WORK TASK:
When the word "agent" shows up in a line of the data below, copy that whole line.

═══ DATA FOR PROCESSING

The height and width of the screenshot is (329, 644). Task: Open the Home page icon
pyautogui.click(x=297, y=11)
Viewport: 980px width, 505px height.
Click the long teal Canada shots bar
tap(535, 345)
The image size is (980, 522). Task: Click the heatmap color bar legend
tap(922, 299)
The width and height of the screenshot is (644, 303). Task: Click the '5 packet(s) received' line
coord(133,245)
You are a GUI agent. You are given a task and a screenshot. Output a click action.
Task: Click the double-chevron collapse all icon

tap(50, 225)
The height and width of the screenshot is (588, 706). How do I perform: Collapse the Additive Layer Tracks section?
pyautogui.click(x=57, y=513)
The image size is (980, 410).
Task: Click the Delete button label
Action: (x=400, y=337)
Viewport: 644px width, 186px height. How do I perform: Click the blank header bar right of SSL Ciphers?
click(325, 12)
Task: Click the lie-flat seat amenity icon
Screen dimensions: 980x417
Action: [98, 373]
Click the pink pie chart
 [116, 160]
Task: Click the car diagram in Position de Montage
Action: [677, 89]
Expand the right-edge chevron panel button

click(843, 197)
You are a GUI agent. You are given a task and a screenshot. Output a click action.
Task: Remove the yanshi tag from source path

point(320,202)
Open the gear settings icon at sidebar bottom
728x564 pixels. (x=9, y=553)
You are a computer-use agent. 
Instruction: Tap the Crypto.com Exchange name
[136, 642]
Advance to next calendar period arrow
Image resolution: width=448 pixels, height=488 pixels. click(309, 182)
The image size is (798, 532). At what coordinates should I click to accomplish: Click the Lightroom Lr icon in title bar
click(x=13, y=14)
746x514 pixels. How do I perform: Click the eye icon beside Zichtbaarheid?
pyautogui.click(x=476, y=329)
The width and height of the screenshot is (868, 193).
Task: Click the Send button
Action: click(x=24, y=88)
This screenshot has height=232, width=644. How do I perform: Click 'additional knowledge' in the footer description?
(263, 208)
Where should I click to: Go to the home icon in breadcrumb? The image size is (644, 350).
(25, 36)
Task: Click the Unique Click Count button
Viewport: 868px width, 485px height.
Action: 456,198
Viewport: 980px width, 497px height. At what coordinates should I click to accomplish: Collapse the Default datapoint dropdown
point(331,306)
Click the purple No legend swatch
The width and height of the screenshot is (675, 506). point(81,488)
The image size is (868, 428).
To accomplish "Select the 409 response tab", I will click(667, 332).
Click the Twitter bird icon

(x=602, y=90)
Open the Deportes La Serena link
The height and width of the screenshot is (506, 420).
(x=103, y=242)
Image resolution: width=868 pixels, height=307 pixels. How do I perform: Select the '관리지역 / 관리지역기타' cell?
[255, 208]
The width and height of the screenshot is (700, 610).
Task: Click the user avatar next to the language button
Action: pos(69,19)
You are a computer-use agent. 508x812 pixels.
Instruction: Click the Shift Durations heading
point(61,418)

══════

WRITTEN REPLY:
You are a GUI agent. You are given a task and a screenshot. Output a click action.
You are a GUI agent. You are given a task and a screenshot. Output a click action.
You are a computer-use agent. 
You are a computer-use agent. 508x812 pixels.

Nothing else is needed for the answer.